The performances are also top notch, but I found the Sharks are much more interesting as a demographic and in their characterization. Rita Moreno (an Oscar winner for this role) is great in her role as Bernardo's love interest, Anita; providing wisdom and a dark counterpoint to young Maria's newfound romance. And since I had just seen George Shakiris in The Young Girls of Rochefort a couple of weeks back, I was thrilled to see him in his Oscar-winning performance here (as best supporting actor). And, well... I've said it before, but it bears saying again, How great was Natalie Wood? Seems like everything she's touched turns to gold. Although I had difficulty buying her Latina accent at first (it at times sounded a bit like a "South Park" episode about Jennifer Lopez), she quickly won me over. She puts a stamp on heartache unlike any other actress I've ever seen. And since this is an adaptation of Romeo and Juliet, you know some bad things are in store.

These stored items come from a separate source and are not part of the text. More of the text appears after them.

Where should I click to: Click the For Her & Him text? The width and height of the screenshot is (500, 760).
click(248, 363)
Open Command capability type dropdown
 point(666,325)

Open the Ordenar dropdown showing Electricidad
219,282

From a sociological standpoint, West Side Story could probably fill a couple of textbooks. Of course, there are obvious topics like the class struggle that is subdivided between the two races, and the empty promise of their American life. I found it amusing also that the "Officer Krupke" song was a laundry list of excuses regarding the causes and treatments of maladjusted juvenile behavior. However, I was most taken by the gender roles depicted in the film. Yes, it was period accurate in regards to social differences of men and women that were expected. But what caught my eye was the strength of the female's roles in the picture, while the men seemed almost emasculated in their depiction (and lack of control). Although shackled by more weighty societal expectation, I could see that the young women (particularly Anita and Maria) seem more willing to try to take control of their destinies. Even a tomboyish little sister of The Jets wants to get involved in an attempt to stave off her own feeling of helplessness (but, alas, is always being sent home). The boys, however, behave in a more reactionary manner. Their actions reek of such desperation and disenchantment that street cred is all they have to live for. It's frustrating to see such self-destructive acts, and the feeling of powerlessness help feed the inevitable sense of tragedy that you see unfold.

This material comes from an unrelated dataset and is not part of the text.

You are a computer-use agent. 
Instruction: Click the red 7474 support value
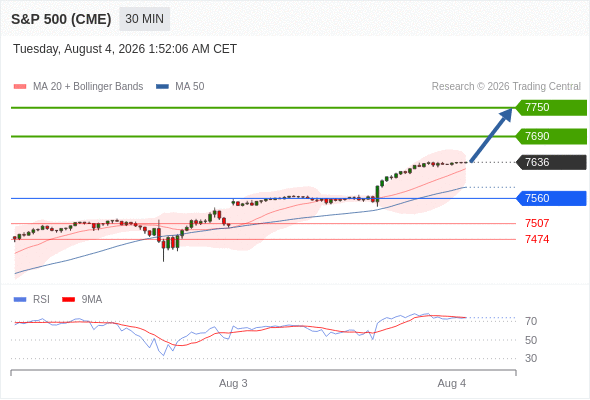click(x=537, y=239)
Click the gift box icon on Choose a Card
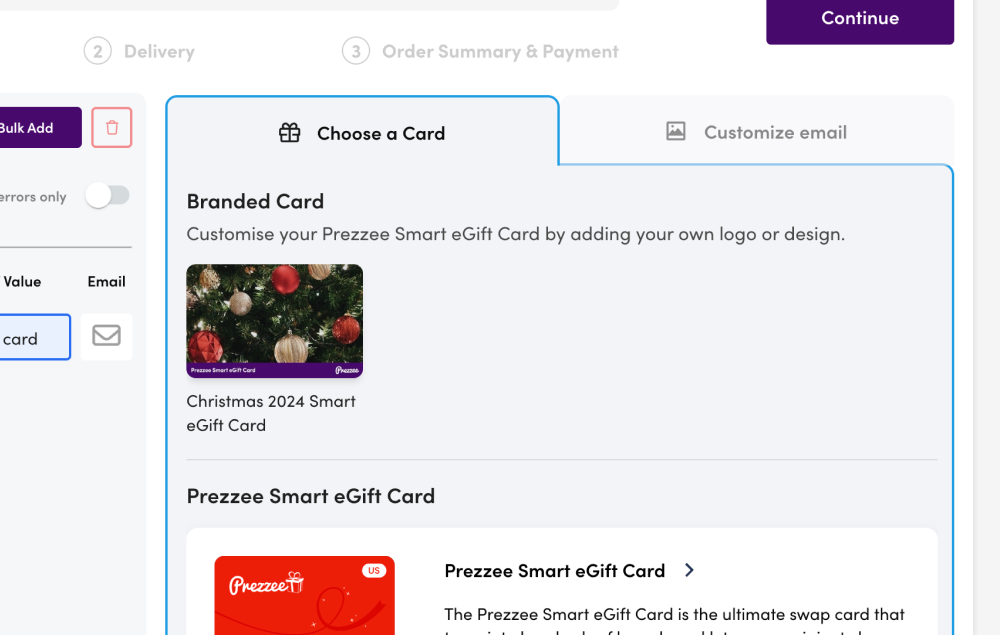This screenshot has width=1000, height=635. point(290,132)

As I try to keep my comments short, I feel I can not express the power of this film. Even the knowledge of Shakespeare's original story (a reeeeal bummer) can't dilute the joy of the songs and dancing. The choreography and the fluid camera movements make the screen come alive. It's all so incredibly dazzling and filled with exclamation. My senses were overwhelmed by the visual extravaganza of West Side Story. For never was a story of more whoooa, than this of a Juliet and her Romeo.